The durability of the nanorough PEDOT:Tos/PDAC/PET composite films was examined by measuring the thermoelectric properties of the nanorough PEDOT:Tos films before and after performing several cycles of creasing, bending, adhesion, and washing tests. The creasing test was performed by creasing the nanorough PEDOT:Tos/PDAC/PET composite film and checking the electrical resistance before and after the test. The bending test was carried out by rolling pieces of nanorough PEDOT:Tos films (1.5 cm × 1.5 cm) around a cylindrical rod with radius between 1 and 5 mm. The adhesion of nanorough PEDOT:Tos films on PET was tested by adhering and peeling scotch tapes repeatedly. The washing cycles of the nanorough PEDOT:Tos films consisted of soaking in soap water and then clean water followed by drying in hot air.

Record set
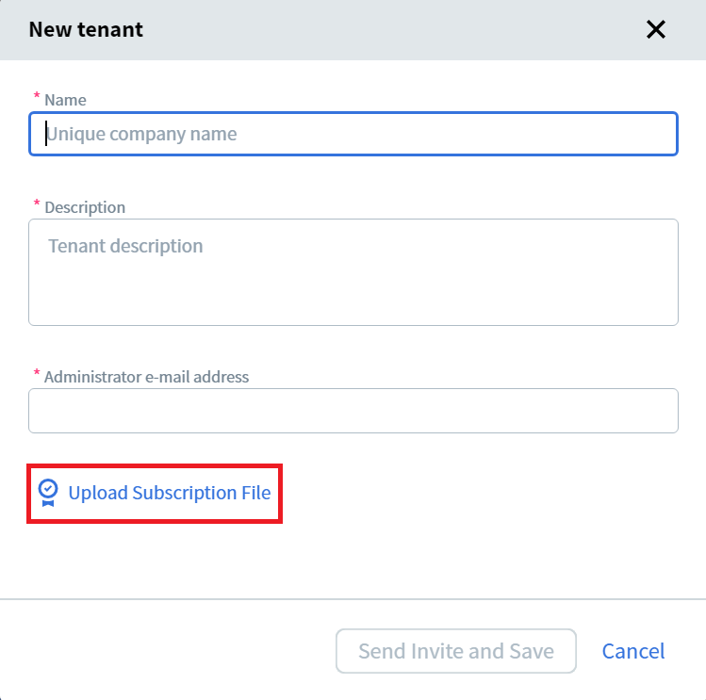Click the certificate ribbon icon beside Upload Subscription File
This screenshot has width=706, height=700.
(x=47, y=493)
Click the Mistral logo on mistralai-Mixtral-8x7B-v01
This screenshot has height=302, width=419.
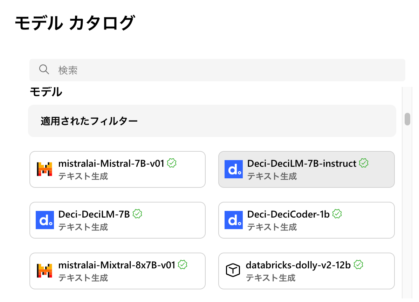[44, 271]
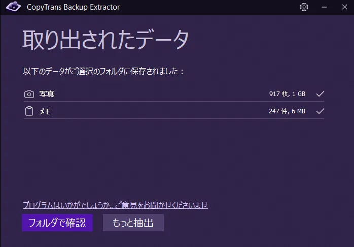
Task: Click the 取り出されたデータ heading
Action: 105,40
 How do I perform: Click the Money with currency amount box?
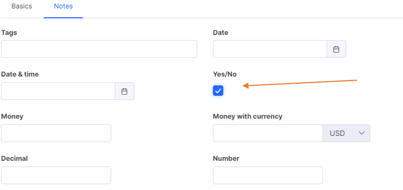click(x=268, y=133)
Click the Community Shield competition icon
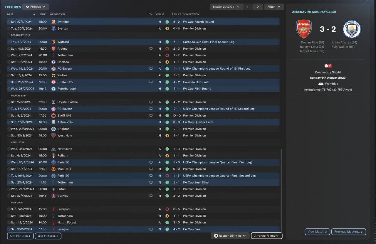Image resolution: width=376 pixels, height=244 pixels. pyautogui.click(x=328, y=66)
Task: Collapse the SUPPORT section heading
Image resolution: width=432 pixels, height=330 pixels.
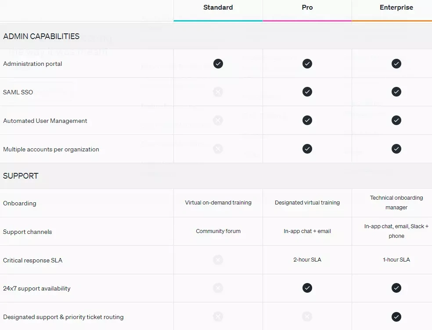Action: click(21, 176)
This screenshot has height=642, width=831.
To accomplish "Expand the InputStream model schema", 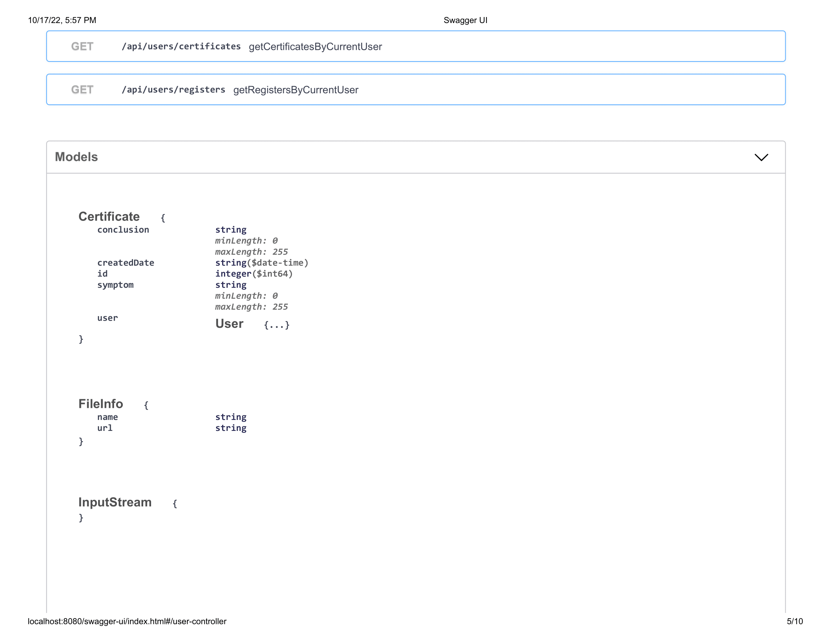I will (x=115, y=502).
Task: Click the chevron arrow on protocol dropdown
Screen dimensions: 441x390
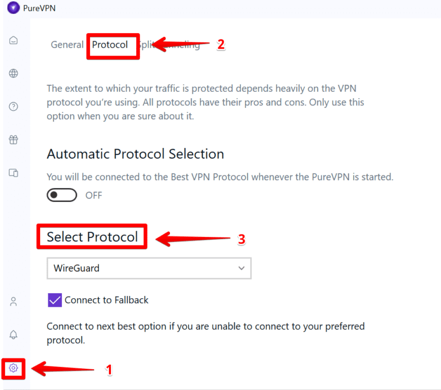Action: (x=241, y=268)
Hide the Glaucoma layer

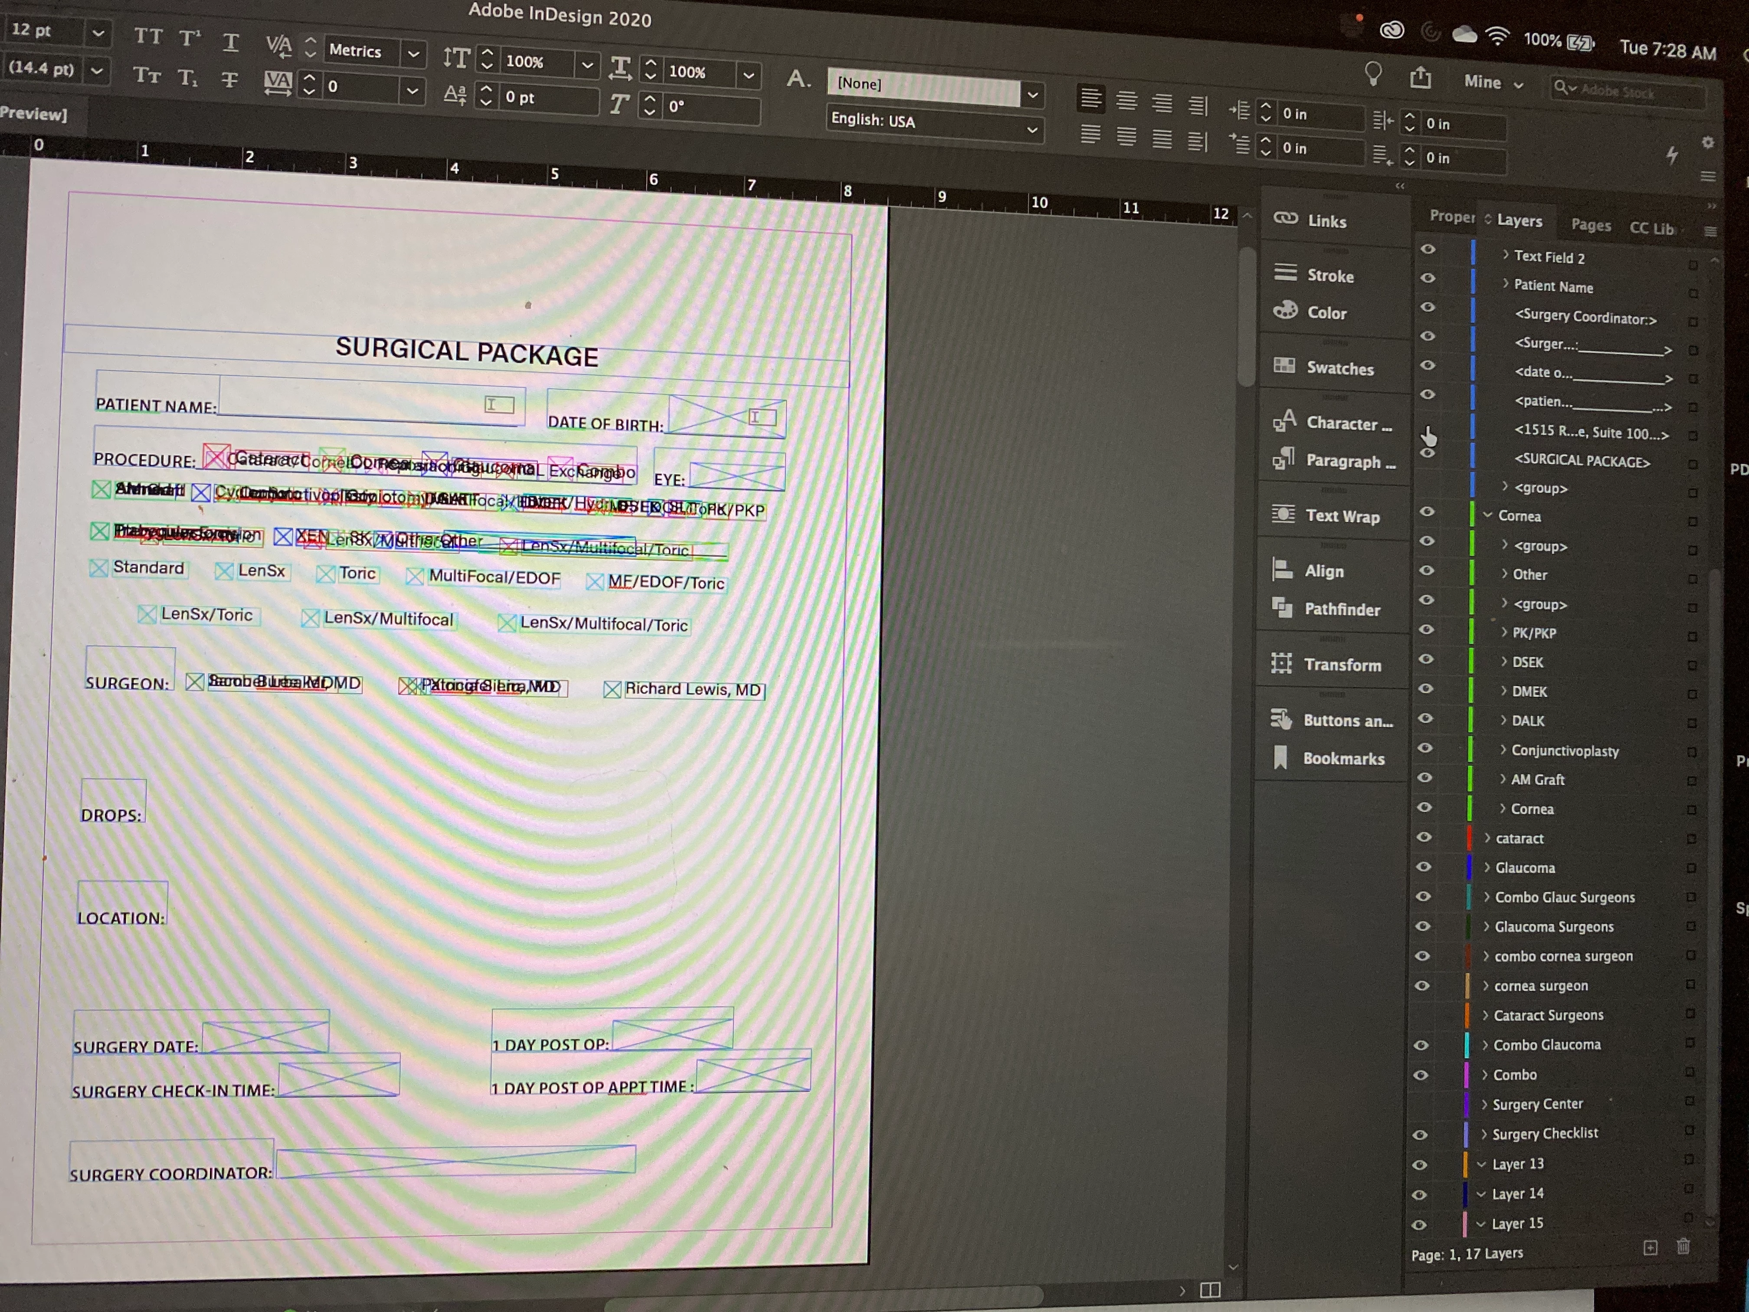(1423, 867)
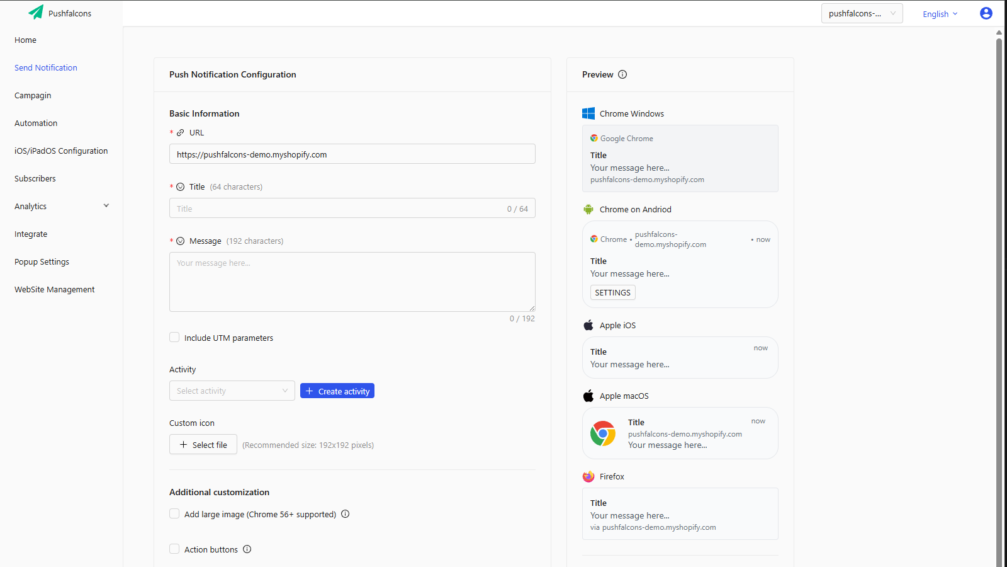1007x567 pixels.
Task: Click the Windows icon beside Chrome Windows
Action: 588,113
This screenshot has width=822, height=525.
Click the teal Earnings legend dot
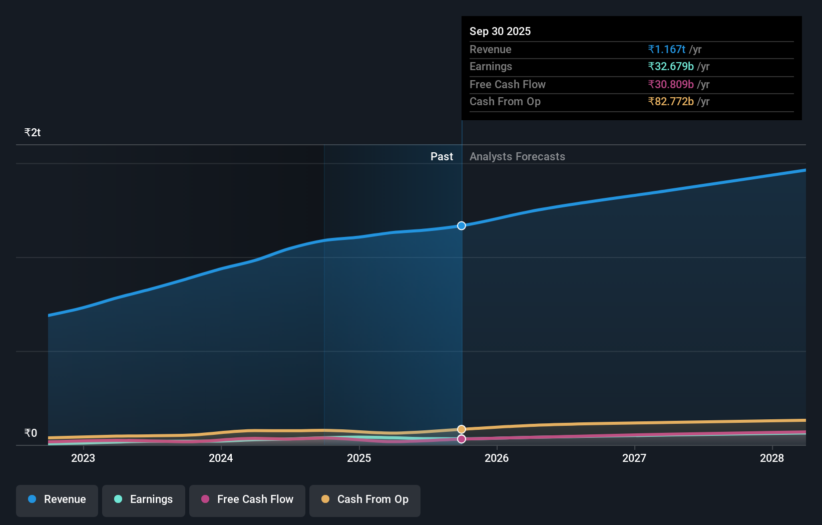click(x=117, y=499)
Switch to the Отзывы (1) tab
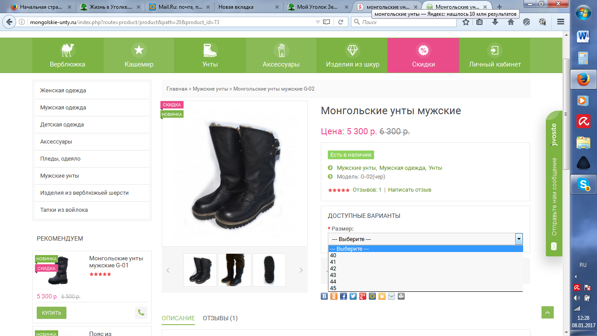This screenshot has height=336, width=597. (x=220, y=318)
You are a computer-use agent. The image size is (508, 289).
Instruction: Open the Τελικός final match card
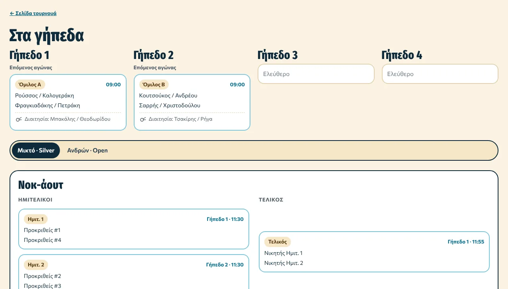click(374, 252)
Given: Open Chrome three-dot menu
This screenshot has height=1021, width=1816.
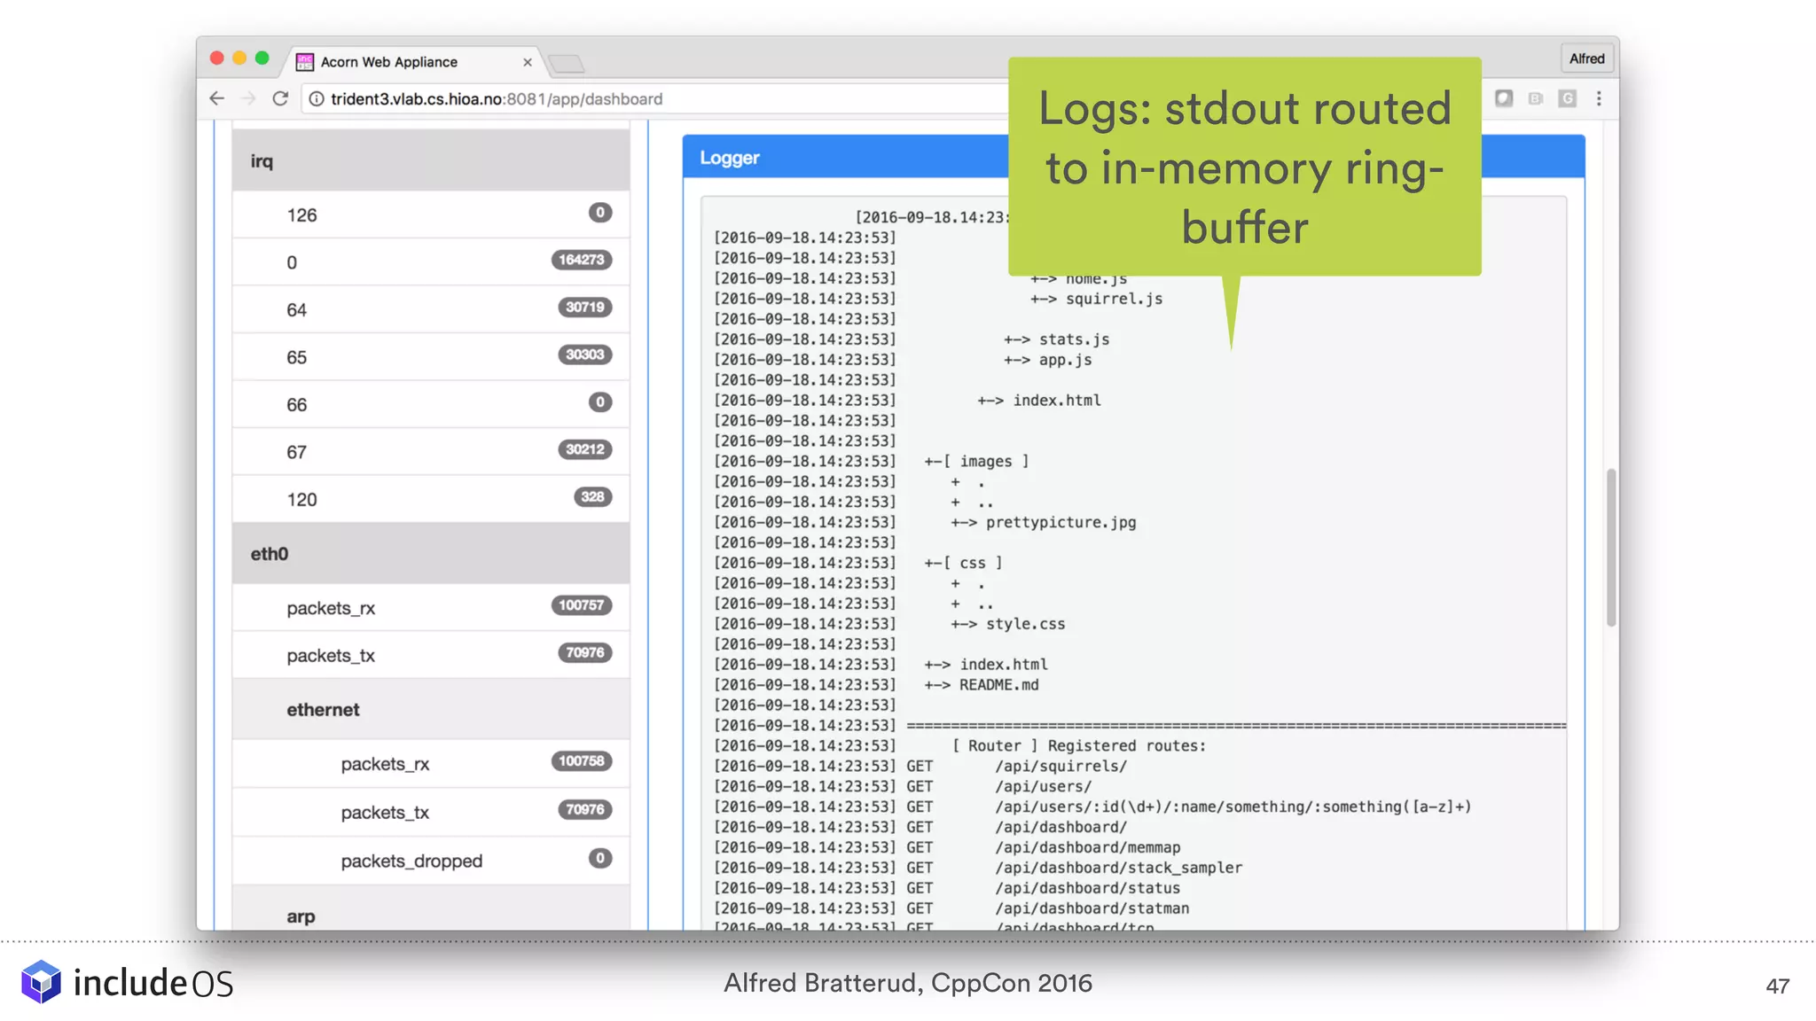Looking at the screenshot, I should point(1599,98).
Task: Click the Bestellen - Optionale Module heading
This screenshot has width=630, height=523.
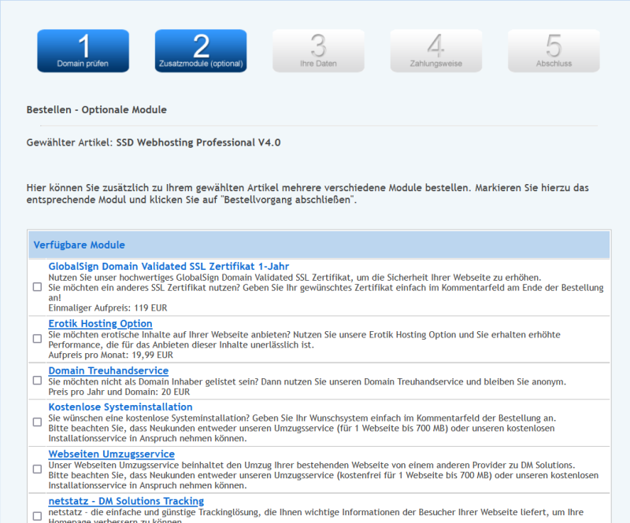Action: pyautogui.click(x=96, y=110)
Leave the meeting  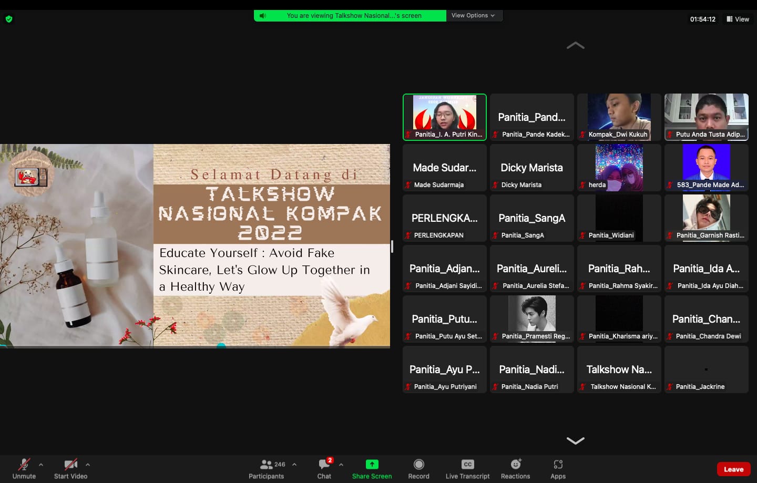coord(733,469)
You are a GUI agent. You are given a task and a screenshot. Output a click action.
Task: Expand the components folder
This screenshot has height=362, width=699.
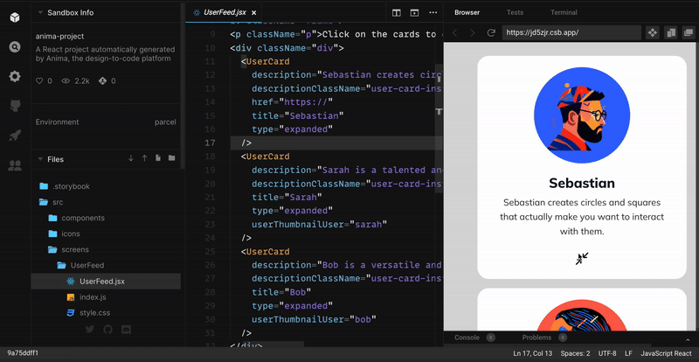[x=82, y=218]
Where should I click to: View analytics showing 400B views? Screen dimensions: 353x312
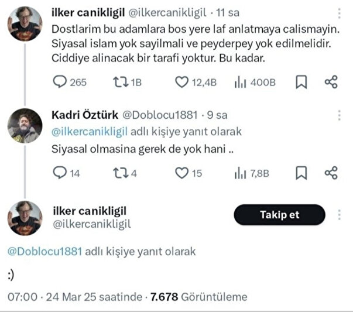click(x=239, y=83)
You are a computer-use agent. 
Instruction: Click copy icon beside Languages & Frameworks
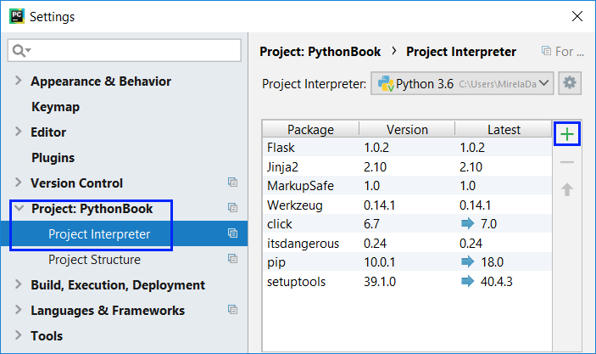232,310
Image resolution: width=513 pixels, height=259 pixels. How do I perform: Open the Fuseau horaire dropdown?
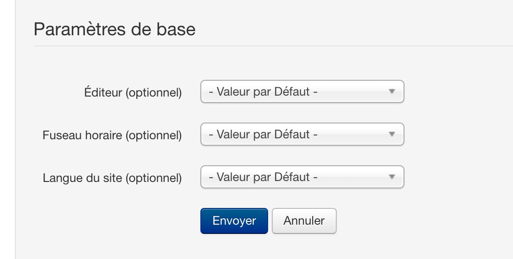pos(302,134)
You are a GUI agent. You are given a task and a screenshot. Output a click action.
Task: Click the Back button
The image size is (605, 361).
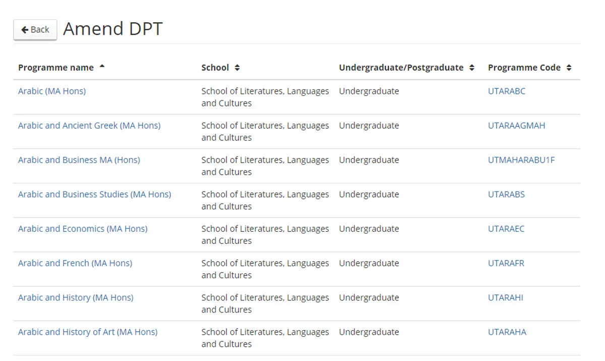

What the exercise asks
In the film durability text, what radius range did the cylindrical rod used in the bending test have?

In response
Between 1 and 5 mm.